- Bitcoin's price experiences a noteworthy upswing, reaching $42,220 with a nearly 1% increase.
- BlackRock's Bitcoin ETF, iShares Bitcoin Trust (IBIT), declared a "huge success" with $3 billion in trading volume within two weeks.
- The US dollar weakens post-inflation data, setting the stage for a mid-year interest rate drop by the Federal Reserve.
In the dynamic world of cryptocurrency, Bitcoin's price prediction seems bullish, especially as it experiences a noteworthy upswing, currently trading at $42,220, marking a nearly 1% increase on Sunday.
This positive trend in Bitcoin's valuation coincides with a high-ranking representative's praise of BlackRock's Bitcoin ETF, hailing it as a "huge success" across various metrics.
Simultaneously, the US dollar is witnessing a decline in the wake of recent inflation figures, setting a critical stage for the upcoming Federal Reserve meeting next week. These developments collectively paint a complex but intriguing picture for Bitcoin's future in the financial landscape.
BlackRock’s Bitcoin ETF Declared ‘Huge Success’ by Top Official
Since its recent inception, BlackRock’s iShares Bitcoin Trust (IBIT) has seen strong growth. In an interview with Yahoo Finance, U.S. Head Rachel Aguirre expressed pleasure with the outcome. After receiving permission from the SEC, IBIT’s trading volume increased to an astounding $3 billion in just two weeks, drawing in $1.6 billion in capital.
Aguirre highlighted BlackRock’s dedication to giving investors access to Bitcoin, praising the product for its three USPs: better accessibility, the removal of hassles related to direct Bitcoin ownership, and offering high-caliber support.
Although Aguirre refuted rumors of a spot Ethereum ETF, she praised BlackRock for being ahead of the curve in gauging investor demand. BlackRock currently has 16,361 BTC in order to fund IBIT.
The favorable reaction highlights the increasing interest of institutions in cryptocurrencies, which is probably pushing up the price of Bitcoin.

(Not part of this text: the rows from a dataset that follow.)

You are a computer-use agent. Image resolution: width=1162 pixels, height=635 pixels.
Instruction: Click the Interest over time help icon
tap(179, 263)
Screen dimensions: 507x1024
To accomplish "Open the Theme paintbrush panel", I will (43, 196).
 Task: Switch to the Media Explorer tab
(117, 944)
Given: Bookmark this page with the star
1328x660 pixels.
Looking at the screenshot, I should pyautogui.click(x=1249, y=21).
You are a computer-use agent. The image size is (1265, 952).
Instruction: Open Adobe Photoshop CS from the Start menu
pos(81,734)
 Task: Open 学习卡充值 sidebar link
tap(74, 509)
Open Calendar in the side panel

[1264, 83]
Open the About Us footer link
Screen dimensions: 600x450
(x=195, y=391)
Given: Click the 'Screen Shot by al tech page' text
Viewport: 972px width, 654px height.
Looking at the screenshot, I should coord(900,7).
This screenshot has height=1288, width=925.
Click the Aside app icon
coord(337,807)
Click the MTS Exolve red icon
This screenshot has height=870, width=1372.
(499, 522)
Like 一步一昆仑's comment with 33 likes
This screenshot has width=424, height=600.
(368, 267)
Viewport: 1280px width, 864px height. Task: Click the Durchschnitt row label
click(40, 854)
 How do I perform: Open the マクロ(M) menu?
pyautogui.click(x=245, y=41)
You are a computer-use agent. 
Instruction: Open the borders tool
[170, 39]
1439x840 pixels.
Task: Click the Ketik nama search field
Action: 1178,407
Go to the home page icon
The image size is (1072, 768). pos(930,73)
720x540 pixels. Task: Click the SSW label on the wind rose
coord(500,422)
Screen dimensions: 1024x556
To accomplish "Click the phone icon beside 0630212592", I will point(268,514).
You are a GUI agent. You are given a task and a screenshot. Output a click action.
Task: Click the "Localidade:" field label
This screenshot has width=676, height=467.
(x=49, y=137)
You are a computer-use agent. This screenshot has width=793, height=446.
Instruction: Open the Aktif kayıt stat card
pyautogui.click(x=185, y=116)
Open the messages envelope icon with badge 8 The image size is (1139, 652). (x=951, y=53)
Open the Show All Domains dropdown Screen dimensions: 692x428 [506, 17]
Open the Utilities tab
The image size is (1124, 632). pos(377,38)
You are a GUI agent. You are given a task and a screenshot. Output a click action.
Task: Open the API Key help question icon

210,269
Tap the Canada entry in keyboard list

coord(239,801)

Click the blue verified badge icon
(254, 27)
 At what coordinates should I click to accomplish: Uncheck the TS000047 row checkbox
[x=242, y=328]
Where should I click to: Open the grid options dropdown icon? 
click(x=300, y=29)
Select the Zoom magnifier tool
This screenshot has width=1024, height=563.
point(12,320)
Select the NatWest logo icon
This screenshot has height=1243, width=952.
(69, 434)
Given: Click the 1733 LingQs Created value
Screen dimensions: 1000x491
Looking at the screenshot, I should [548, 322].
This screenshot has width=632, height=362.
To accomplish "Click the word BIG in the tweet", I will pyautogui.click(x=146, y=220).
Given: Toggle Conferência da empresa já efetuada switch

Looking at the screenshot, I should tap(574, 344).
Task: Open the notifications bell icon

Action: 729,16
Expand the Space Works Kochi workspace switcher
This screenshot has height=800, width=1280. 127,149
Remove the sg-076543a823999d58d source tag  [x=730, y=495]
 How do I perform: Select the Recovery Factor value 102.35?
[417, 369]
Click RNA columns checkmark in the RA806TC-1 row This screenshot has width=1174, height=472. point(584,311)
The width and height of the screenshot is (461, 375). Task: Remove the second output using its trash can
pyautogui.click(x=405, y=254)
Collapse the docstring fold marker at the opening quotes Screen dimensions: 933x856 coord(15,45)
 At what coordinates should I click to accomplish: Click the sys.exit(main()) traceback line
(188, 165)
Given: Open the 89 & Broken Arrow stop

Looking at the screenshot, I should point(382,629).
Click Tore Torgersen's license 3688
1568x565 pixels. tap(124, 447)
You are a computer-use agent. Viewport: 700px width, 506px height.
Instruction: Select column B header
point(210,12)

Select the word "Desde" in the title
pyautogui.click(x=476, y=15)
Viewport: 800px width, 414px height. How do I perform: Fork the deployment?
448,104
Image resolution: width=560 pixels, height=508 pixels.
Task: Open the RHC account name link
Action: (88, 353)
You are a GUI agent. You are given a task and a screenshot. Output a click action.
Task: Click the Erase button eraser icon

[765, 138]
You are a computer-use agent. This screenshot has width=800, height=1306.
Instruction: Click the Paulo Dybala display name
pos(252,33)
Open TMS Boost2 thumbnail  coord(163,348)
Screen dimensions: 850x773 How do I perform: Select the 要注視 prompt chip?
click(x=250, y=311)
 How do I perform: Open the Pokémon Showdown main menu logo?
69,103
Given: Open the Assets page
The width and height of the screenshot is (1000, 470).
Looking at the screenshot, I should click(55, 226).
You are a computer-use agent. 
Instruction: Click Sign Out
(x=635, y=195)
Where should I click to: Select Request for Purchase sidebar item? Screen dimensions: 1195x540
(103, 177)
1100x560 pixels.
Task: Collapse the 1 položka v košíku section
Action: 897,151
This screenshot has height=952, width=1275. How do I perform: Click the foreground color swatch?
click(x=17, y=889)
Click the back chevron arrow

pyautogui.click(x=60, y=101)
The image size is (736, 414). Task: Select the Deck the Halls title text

US Dollar Weakens Post-Inflation Data, Ahead of Fed Meeting
Friday saw a little decline in the value of the US dollar as December inflation statistics confirmed the market’s expectations of a mid-year interest rate drop by the Federal Reserve. Though it might have gained for a fourth week in a row, the dollar index fell 0.1% to 103.41.
In line with expectations, the Personal Consumption Expenditures (PCE) price index increased by 0.2%, preventing annual inflation from rising above 3%. Analysts say there is no reason for the market to be concerned about inflation anytime soon, which lessens the chance of more tightening.
The dollar’s rise is being restrained by mounting disinflationary pressures globally, even though U.S. rate futures priced in a 47% chance of a rate decrease in March.
The situation with Bitcoin (BTC) is becoming better, and if investors continue to be concerned about inflation, they may become more interested in inflation-resistant assets like cryptocurrencies.
Bitcoin Price Prediction
On January 28, Bitcoin (BTC/USD) exhibits a steady uptrend, currently trading at $42,401, marking a 0.66% increase. The four-hour chart highlights pivotal price levels that are key to Bitcoin’s immediate trajectory.
The pivot point is placed at $42,161, with the asset facing immediate resistance at $43,394, followed by higher resistance levels at $44,372 and $45,581. Conversely, support levels are established at $40,957, $39,644, and $38,618.
The Relative Strength Index (RSI) is at 70, indicating a strong buying interest that borders on overbought conditions. The 50-day Exponential Moving Average (EMA) stands at $40,820, offering a significant support level.
A notable chart pattern is Bitcoin’s breakthrough above a double top around the $42,160 level. Closing above this could signal a robust buying trend, with potential for further upward movement. The overall trend for Bitcoin is bullish above the $42,160 mark.